:: Saved entries ::
====
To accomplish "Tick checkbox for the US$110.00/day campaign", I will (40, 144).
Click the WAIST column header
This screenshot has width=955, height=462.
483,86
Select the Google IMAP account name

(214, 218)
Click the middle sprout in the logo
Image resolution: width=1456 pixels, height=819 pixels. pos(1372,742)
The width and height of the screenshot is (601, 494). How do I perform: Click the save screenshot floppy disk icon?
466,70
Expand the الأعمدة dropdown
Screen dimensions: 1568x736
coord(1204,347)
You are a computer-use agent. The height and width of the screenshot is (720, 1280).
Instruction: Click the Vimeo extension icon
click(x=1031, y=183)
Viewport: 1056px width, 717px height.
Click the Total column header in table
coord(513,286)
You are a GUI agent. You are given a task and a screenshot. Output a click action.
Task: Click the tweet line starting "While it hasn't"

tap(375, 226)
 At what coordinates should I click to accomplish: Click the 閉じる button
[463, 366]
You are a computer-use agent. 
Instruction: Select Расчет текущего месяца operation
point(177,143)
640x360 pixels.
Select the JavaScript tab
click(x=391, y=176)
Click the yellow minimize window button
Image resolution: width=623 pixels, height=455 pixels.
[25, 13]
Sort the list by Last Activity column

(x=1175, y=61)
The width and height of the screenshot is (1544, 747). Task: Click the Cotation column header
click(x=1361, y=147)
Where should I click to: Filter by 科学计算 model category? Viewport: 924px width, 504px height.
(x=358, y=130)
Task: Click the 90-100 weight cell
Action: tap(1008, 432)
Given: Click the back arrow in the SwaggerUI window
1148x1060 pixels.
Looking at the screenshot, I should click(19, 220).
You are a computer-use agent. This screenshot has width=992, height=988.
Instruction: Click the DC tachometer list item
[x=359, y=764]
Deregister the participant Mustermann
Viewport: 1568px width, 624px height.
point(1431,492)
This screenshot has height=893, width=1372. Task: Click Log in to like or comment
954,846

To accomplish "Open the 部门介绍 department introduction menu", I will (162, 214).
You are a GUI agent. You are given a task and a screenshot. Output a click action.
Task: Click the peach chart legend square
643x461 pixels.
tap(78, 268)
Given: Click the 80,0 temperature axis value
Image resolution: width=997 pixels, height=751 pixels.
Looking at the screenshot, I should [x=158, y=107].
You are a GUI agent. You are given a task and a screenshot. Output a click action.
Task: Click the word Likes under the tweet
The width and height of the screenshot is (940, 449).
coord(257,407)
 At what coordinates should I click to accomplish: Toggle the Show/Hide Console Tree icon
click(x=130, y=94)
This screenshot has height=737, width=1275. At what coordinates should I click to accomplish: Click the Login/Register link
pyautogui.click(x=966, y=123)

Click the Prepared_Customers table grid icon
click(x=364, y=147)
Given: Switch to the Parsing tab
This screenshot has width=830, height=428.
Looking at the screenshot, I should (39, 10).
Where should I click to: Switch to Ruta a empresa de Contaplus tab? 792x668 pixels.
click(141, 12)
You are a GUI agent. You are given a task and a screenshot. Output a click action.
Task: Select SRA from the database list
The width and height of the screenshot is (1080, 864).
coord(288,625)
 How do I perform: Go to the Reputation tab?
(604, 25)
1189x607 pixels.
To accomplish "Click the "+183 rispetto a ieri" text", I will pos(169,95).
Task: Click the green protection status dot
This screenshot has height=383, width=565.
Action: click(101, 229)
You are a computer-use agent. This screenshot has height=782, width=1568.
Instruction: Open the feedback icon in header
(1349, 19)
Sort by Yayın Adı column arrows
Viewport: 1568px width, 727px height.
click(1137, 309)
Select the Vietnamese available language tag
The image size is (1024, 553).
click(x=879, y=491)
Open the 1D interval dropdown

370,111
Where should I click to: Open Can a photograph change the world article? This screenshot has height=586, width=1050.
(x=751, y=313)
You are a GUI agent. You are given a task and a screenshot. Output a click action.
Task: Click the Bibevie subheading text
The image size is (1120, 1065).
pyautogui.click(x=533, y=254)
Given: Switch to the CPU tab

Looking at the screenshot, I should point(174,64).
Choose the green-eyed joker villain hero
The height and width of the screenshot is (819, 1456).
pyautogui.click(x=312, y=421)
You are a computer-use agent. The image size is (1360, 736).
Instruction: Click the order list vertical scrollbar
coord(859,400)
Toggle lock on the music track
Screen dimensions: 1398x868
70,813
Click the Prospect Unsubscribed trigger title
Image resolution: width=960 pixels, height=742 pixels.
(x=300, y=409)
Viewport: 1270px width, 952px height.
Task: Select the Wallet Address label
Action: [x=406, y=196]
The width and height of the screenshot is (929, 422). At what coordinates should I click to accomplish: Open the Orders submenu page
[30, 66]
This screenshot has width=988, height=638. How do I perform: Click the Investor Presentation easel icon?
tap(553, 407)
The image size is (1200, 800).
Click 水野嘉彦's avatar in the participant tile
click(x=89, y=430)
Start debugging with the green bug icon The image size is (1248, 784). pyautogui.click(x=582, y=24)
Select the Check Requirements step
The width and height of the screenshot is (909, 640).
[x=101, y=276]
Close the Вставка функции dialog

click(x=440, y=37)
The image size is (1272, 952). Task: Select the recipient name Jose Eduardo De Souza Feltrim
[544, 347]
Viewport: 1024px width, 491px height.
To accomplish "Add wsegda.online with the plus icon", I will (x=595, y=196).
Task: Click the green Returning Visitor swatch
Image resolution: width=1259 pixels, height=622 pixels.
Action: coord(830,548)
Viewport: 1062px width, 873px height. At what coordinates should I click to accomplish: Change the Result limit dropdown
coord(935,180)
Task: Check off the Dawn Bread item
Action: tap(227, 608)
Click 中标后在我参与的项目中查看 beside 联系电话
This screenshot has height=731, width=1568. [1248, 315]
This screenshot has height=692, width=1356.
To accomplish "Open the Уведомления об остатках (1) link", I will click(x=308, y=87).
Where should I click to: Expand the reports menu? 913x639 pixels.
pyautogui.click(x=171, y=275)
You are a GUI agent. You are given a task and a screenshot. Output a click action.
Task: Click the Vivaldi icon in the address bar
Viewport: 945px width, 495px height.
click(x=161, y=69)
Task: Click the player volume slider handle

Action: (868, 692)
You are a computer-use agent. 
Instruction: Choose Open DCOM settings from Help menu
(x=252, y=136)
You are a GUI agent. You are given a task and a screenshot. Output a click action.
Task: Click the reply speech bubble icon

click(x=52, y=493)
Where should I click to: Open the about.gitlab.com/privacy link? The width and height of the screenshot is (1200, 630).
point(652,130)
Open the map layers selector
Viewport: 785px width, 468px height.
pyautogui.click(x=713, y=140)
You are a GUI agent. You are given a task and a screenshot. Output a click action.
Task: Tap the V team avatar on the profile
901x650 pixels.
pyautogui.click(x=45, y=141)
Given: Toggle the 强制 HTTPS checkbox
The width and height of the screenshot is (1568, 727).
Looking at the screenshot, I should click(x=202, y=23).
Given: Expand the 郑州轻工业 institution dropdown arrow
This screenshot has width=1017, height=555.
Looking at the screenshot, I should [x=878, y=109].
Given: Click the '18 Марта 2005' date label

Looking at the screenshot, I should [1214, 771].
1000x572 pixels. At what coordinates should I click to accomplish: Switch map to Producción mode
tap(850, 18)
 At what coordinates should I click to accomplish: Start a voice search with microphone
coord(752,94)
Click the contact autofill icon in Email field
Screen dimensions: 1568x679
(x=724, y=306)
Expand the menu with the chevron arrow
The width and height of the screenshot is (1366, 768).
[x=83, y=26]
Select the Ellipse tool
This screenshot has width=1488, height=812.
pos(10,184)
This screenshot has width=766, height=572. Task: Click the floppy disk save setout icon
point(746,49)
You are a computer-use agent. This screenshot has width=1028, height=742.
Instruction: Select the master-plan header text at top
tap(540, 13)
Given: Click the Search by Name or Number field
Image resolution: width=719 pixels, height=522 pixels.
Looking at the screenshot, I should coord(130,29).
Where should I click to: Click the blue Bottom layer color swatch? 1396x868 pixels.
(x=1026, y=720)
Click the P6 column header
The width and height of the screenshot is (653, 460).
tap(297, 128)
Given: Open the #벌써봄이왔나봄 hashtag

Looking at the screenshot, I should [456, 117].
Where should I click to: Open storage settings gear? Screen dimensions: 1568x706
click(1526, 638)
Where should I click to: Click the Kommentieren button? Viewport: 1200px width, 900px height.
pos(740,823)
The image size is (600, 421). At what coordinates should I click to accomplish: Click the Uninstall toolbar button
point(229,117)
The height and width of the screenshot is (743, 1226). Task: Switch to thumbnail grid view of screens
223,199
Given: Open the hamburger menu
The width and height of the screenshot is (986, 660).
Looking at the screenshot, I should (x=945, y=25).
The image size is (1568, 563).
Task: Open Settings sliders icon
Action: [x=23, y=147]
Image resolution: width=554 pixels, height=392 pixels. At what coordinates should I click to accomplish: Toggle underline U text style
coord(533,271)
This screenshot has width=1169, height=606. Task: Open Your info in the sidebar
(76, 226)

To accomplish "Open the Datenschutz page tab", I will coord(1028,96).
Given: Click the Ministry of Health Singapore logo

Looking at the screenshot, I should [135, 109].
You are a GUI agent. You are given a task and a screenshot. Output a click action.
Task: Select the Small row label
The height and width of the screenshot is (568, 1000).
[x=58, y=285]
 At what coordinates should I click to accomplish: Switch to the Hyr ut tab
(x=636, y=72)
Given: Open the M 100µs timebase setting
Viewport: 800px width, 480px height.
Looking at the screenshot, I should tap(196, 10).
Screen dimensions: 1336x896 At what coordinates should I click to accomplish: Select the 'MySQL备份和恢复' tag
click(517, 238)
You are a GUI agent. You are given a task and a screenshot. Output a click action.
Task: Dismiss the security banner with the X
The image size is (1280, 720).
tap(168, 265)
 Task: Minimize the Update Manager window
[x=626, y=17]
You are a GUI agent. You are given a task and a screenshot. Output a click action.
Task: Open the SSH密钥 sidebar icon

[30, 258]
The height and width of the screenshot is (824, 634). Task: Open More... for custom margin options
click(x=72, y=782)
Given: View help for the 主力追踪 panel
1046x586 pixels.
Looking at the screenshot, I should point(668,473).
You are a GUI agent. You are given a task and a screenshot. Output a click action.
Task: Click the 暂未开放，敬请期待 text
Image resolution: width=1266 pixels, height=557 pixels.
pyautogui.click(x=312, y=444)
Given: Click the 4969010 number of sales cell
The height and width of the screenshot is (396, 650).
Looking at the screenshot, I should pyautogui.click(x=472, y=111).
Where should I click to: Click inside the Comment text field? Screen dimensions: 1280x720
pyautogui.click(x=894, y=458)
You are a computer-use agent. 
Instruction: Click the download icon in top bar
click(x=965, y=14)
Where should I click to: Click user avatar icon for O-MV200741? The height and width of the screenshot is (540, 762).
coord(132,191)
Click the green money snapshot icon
====
:: What is needed ::
Copy down each line in the entries that has the word "computer".

:: Answer space ::
You are a computer-use agent. The height and width of the screenshot is (720, 1280).
You are a computer-use agent. 
You are a computer-use agent. This screenshot has width=992, height=988.
You are a computer-use agent. This screenshot has height=782, width=1568.
You are a computer-use agent. The image size is (1360, 736).
You are a computer-use agent. 
You are a computer-use agent. This screenshot has width=1028, height=742.
You are a computer-use agent. 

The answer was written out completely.